A possible derivation of the Born Rule

December 22, 2019

The so-called Born Rule of quantum mechanics says that if a system is in a state \(\alpha \| 0 \> + \beta \| 1 \>\), upon ‘measurement’ (in which we entangle with one or the other outcome), we measure the eigenvalue associated with the state \(\| 0 \>\) with probability

\[P[0] = \| \alpha \|^2\]

The Born Rule is normally included as an additional postulate in QM, which is somewhat unsatisfying. Or at least, it is apparently difficult to justify, given that I’ve read a bunch of attempts, each of which talks about how there haven’t been any other satisfactory attempts.

Anyway here’s an argument I came up with which seems somewhat compelling. It argues that the Born Rule can emerge from interference if you assume that every measurement of a probability that you’re exposed to (which I guess is a Many-Worlds-ish idea) is assigned a random, uncorrelated phase.

1. Classical version of the argument

First let’s discuss what it means to ‘measure a probability’ in a non-quantum experiment. Suppose we’re flipping a biased coin that gets heads with probability \(P[H] = p\) and \(P[T] = q = 1 - p\). We’ll write it in a notation suggestive of quantum mechanics.: let’s call its states \(\| H \>\) and \(\| T \>\), so the results of a coin flip are written as \(p \| H \> + q \| T \>\) with \(p + q= 1\). Upon \(n\) iterations of classical coin-flipping we end up in state

\[(p \| H \> + q \| T \>)^n = \sum_k {n \choose k} p^k q^{n-k} \| H^k T^{n-k} \>\]

Where \(\| H^k T^{n-k} \>\) means a state in which we have observed \(k\) heads and \(n-k\) tails in any order.

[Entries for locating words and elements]

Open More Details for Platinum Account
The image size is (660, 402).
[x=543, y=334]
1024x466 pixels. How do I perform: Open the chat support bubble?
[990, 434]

# Things to do:
1 - According to the Born Rule article, what is assigned to every measurement of a probability that you're exposed to?
2 - What distinct kets (symbols of the form |…⟩) appear in the Born Rule article?
3 - Can you pick up the Born Rule article right after its last sentence and keep writing it?

# Answer set:
1 - A random, uncorrelated phase.

2 - |0⟩, |1⟩, |H⟩, |T⟩, |H^k T^(n−k)⟩

3 -
Now suppose this whole experiment is being performed by an experimenter who’s trapped in a box or something. The experimenter does the experiment, writes down what they think the probability of heads is, and then transmits only that to us, outside of the box. So the only value we end up seeing is the value of their measurement of \(P[H]\), which we’ll call \(\hat{p}\). The best estimate that the experimenter can give, of course, is their observed frequency \(\frac{k}{n}\), so we might say that the resulting system’s states are now identified by the probability perceived by the experimenter:

\[(p \| H \> + q \| T \>)^n = \sum_k {n \choose k} p^k q^{n-k} \| \hat{p} = k/n\>\]

If you let \(n\) get very large, the states near where \(\hat{p} = p\) will end up having the highest-magnitude amplitude, and so we expect to end up in a ‘universe’ where the measurement \(\hat{p}\) converges on the true value of \(p\). Mathematically this is just the law of large numbers: for large \(n\) the binomial distribution \(B(n, p, q)\) converges to a normal distribution \(\mathcal{N}(np, npq)\) with mean \(np\).

I think this is as good an explanation as any as to what probability ‘is’. Instead of trying to figure out what it means for us to experience an infinite number of events and observe a probability, let’s just ask an experimenter who’s locked in a box to figure it out for us, and then just have them send us their results! Unsurprisingly, the experimenter comes up with classical probability.

2. Quantum version

Now let’s do it again with a qubit (a, er, ‘quantum coin’). The individual experiment runs are now given by \(\alpha \| 0 \> + \beta \| 1 \>\) where \(\alpha, \beta\) are probability amplitudes with \(\| \alpha \|^2 + \| \beta \|^2 = 1\). Note that normalizing these to sum to 1 is just for convenience and doesn’t predetermine the probabilities — if you don’t normalize now, you just have to divide through by the normalization later instead.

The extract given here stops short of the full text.